Keberaturan alam yang kadang diwarnai dengan pahit dan getir kehidupan merupakan konsekuensi alam materi yang telah disifati dengan alam yang penuh gesekan (alam tazahum). Namun semua gesekan tadi meniscayakan keteraturan yang indah dan sesuai dengan hikmah Ilahi, Sang Kekasih Sejati. Oleh karena itu, ketika menyaksikan tragedi Karbala yang menyayat hati itu Zainab al-Kubra masih sempat berkata, “Tidaklah aku lihat (semua musibah ini ) melainkan sesuatu yang indah.”[ Muhammad Kazim Qazwini, Zainab al-Kubra minal Mahdi ilal Lahdi, hal 348.]

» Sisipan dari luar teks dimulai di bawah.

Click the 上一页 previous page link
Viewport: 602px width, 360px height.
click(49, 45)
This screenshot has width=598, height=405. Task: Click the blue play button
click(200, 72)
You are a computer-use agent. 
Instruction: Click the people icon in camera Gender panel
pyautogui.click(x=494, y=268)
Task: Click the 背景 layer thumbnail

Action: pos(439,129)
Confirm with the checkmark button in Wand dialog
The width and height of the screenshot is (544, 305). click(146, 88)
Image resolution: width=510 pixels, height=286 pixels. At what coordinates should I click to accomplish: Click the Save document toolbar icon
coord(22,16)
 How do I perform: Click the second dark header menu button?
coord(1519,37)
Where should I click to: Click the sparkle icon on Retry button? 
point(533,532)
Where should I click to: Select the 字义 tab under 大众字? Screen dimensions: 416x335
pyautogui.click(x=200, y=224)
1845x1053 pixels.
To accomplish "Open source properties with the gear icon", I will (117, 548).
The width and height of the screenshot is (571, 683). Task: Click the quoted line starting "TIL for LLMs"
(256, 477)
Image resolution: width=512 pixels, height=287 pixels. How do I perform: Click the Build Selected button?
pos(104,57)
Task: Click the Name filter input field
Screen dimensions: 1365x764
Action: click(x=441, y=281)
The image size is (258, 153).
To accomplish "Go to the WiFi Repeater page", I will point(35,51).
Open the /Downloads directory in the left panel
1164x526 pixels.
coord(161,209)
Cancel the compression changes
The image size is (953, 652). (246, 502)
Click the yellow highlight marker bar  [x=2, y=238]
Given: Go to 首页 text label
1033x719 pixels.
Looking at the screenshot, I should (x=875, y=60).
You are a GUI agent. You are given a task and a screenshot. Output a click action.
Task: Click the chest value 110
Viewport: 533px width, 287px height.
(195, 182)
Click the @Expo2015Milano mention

Kesyahidan Imam Husein as dengan cara yang sangat tragis itu adalah kehendak Ilahi yang selalu sesuai dengan hikmah Ilahi dan keteraturan alam semesta. Inilah perwujudan dari iman terhadap takdir Ilahi. Tentu keyakinan ini tidak akan menjerumuskan manusia kepada keyakinan determinisme (Jabriyah), sebagaimana yang telah banyak disinggung dalam kajian teology (kalam) Syiah Imamiyah. Makrifat Ilahi telah mampu menghantarkan beliau pada tingkatan manusia sempurna (insan kamil). Cinta Ilahi telah menggelora di dalam hati Zainab al-Kubra. Cinta murni yang suci dan tulus itu mampu membakar segala cinta kasih terhadap selain-Nya. Kecintaan itu telah ditukar dengan berbagai kecintaan-kecintaan lainnya. Zainab al-Kubra rela kehilangan saudara tercintanya (Abul Fadh Abbas), keponakan kesayangannya (Ali Akbar), sanak famili, kerabat dan sahabat lainnya demi keridhoaan Ilahi, Sang Kekasih Sejati.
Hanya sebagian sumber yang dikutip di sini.